Descriptions, Reviews, Etc.
Publisher Description:

Grammy-winning music producer, Ian Brennan's seventh book, Muse-Sick: a music manifesto in fifty-nine notes, acts as a primer on how mass production and commercialization have corrupted the arts. Broken down into a series of core points and actions plans, Muse-Sick is a concise and affordable pocket primer follow-up to Brennan's two previous music missives, How Music Dies (or Lives): Field Recording and the Battle for Democracy in the arts and Silenced by Sound: The Music Meritocracy Myth.

Popular culture has woven itself into the social fabric of our lives, penetrating people's homes and haunting their psyche through images and earworm hooks. Justice, at most levels, is something that the average citizen might have little influence upon leaving us feeling helpless and complacent. But pop music is a neglected arena where some change can concretely occur--by exercising active and thoughtful choices to reject the low-hanging, omnipresent commercialized and pre-packaged fruit, we begin to re-balance the world, one engaged listener at a time.
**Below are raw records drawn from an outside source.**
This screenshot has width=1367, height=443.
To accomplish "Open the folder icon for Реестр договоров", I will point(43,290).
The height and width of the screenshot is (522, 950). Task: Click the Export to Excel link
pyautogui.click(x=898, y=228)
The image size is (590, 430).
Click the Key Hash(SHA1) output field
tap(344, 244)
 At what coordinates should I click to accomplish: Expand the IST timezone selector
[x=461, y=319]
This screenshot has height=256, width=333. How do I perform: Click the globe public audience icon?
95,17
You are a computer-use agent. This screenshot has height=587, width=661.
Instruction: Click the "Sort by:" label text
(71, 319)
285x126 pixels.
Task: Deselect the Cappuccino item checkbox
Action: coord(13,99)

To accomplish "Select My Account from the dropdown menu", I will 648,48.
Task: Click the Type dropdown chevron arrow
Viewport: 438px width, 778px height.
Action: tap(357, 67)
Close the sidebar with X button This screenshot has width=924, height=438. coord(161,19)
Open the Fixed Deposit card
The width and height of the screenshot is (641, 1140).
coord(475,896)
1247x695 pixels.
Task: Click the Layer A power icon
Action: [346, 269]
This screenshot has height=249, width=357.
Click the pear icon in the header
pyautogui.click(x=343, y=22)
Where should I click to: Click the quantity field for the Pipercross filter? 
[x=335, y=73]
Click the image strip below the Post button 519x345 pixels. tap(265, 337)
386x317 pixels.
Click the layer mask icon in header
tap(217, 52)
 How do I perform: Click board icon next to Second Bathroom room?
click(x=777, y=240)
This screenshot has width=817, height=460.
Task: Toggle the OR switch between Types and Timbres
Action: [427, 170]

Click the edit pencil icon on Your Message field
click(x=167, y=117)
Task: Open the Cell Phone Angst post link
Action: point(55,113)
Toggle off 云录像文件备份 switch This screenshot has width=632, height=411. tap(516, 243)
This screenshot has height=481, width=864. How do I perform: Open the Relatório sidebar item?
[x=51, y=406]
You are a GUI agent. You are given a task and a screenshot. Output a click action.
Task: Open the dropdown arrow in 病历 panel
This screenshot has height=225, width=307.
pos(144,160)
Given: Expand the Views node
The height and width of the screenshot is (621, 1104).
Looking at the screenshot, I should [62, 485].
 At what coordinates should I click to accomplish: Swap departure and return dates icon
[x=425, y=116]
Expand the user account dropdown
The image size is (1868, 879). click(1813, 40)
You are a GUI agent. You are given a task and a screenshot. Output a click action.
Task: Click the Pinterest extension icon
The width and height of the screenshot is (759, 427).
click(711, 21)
In fifty-nine concise and clear points, Brennan reveals how corporate media has constricted local culture and individual creativity, leading to a lack of diversity within "diversity." Muse-Sick's narrative portions are driven and made corporeal via the author's ongoing field-recording chronicles with widely disparate groups, such as the Sheltered Workshop Singers. Marilena Umuhoza Delli's striking photographs accompany and bring to life each tale.

As John Waters says: "I didn't think it was possible to write a shocking book about music anymore. But Brennan has."